Alivia el estrés.
Su contenido en magnesio hace que el sistema nervioso se calme y de ese modo alivia el estrés de modo natural.
Consumir apio en la cena puede ayudar a mejorar el sueño.
Trata el mal aliento.
Masticar un trozo de apio refresca el aliento.
Ayuda con la digestión.
Su gran contenido en agua y fibra soluble ayuda al buen funcionamiento del tracto digestivo evitando y tratando el estreñimiento.
Salud ocular.
El apio contiene vitamina A que es beneficiosa para la salud de los ojos. Además muchos de los nutrientes que contiene el apio protegen a los ojos de la degeneración macular.
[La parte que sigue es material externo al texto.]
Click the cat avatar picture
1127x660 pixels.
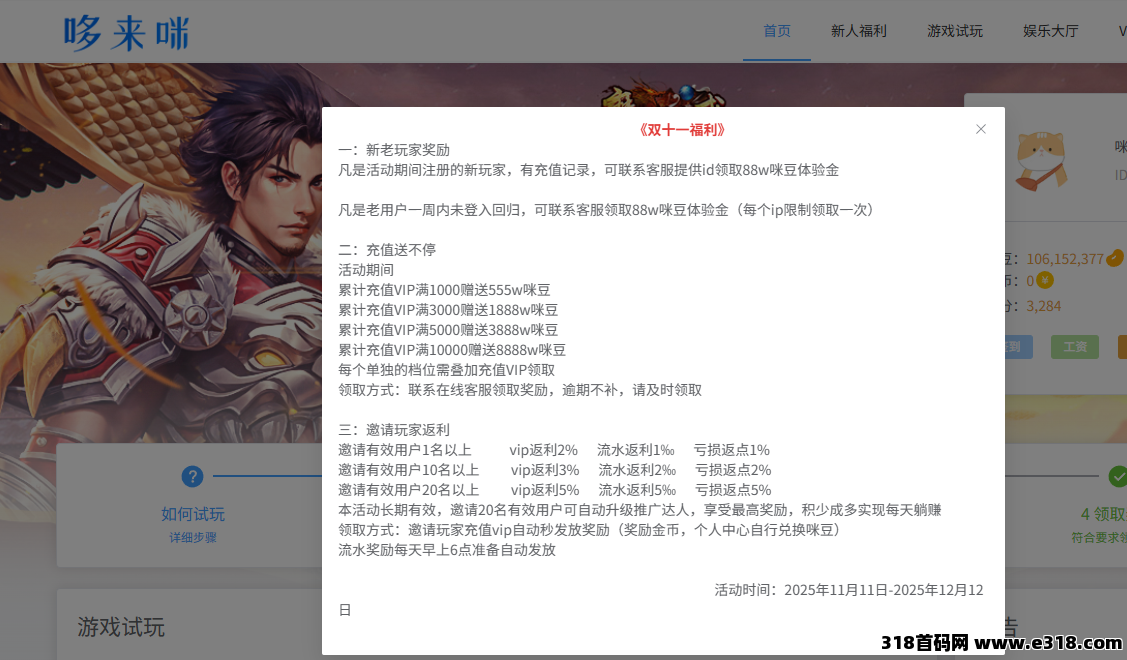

Propiedades anti-envejecimiento.
Los antioxidantes que contiene este vegetal ayudan a proteger la piel del daño causado por los radicales libres, así como la vitamina E que contiene que favorece la salud de la piel manteniéndola nutrida e hidratada evitando así el envejecimiento prematuro.
Afrodisiaco.
El apio contiene androstenol y androstenona, dos compuestos conocidos por aumentar el deseo sexual.
Ya sabes que puedes consumirlo comoquiera, pero te dejamos a continicuón la receta del jugo que es una de las mas elegidas…
Jugo de Apio: Receta Casera
- 4 a 5 tallos de apio fresco (orgánico si es posible)
- 1 vaso de agua filtrada (opcional, para licuar)
- Jugo de medio limón (opcional, para sabor y vitamina C)
Preparación:
- Lava muy bien los tallos de apio para eliminar tierra o pesticidas.
- Corta en trozos pequeños para facilitar el licuado.
- Coloca el apio en una licuadora con el vaso de agua (si deseas una textura más líquida).
- Licúa hasta obtener una mezcla homogénea.
- Opcional: Puedes colar el jugo si prefieres una textura más suave.
- Agrega el jugo de limón si lo deseas.
- Modo de consumo:
- Bebe un vaso en ayunas, al menos 15 minutos antes del desayuno.
- Lo ideal es tomarlo durante 7 a 15 días seguidos para notar sus efectos.